The palliative team’s high engagement in patients’ end-of-life period was also demonstrated in this study. Patients who died within seven days tended to have preexisting advanced care planning and prior palliative care consultations. Furthermore, emergency physicians were more likely to consult the palliative team and offer palliative patients opioids for symptom management and oxygen support, as reported by Sweeny, A.L. et al.20and Monsomboon A. et al.4. This also implied that emergency physicians may be able to prognosticate a patient’s imminent death36. In addition, the ESI triage level 1 was also significantly associated with death, reflecting the quality of this triage tool in predicting the outcomes of the patients20.

Despite being irrelevant in other studies, younger patients tended to die within seven days in our studies because of the mixed population. The higher presence of malignancy is reported in the younger group, while the older group reported being associated with bedridden status and underlying stroke. Moreover, the lower death trend among bedridden and stroke patients reflected a higher percentage of declining life-sustaining treatments among these patients and indicated the uncertainty in the prediction of death by emergency physicians in this population.

The RAMA-EOL score has high sensitivity and specificity for predicting 7-day mortality. Regarding the results, even though more than half of the palliative patients who died within seven days were sent to the hospice ward or back to their homes per their request, 23% of the patients inappropriately died in the ED. Therefore, the RAMA-EOL score facilitates emergency physicians in making decisions regarding palliative consultations and precise ED disposition. Since most variables were objective and the signs of RMM were recorded as emergency physicians and nurses noticed, the RAMA-EOL score does not require specialization in palliative care. We proposed that if patients were classified into the high-risk group (score\(\:\ge\:\)3), they would have a higher likelihood of death within seven days, with a positive likelihood ratio of 2.92. Therefore, emergency physicians should promptly discuss the goal of care and the location of death with patients and their families and make a shared decision regarding emergency care for their quality of life.

Limitations

Firstly, due to its single-center design, the study’s generalizability to other populations or demographics may be limited. Thus, additional external validation of our predictive score using independently obtained patient data from different hospital systems is required to validate the model. Moreover, considering the retrospective study’s design, it is challenging to account for confounding variables and demonstrate a causal association between the discovered outcomes. Multi-center prospective research may be conducted to enhance generalizability and causal relationships.

Secondly, the selection bias of the study population is based on physicians’ awareness and recognition of the end-of-life period and palliative care requirement. The system for enrolling this study population has been established by the inclusion criterion of declining life-sustaining treatments and completing the consent document. Further studies with specific indications to identify EOL palliative-eligible patients would help diminish this bias.

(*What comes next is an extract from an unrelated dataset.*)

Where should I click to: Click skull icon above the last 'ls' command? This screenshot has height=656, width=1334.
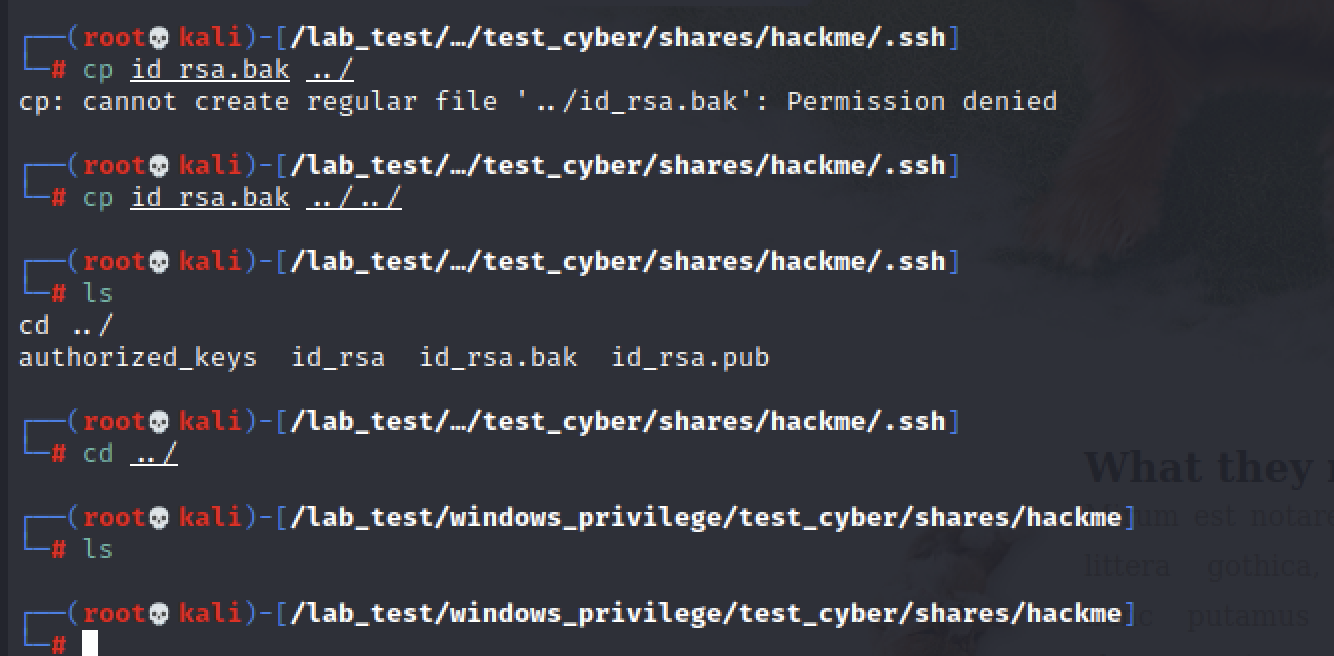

Lastly, although most previous studies have primarily focused on a particular type of illness trajectory toward the end of life, our study included all populations with various trajectories. In fact, we believed that the variety of disease subgroups that visited the ED during the study period represented the actual difficulties that emergency physicians faced with the detection of imminent death in the last seven days.

Conclusion

The RAMA-EOL score predicts the 7-day mortality of the palliative patients in the ED. Since the high-risk group (score\(\:\ge\:\)3) has a higher likelihood of death within seven days, the shared decision regarding emergency care for the quality of life, including the preferred place of death, should be discussed for the goal of care. Moreover, this prediction score can be implemented effortlessly in the ED because no prior clinical palliative knowledge or experience is required. The clinical use of this score in the actual emergency setting still requires further study.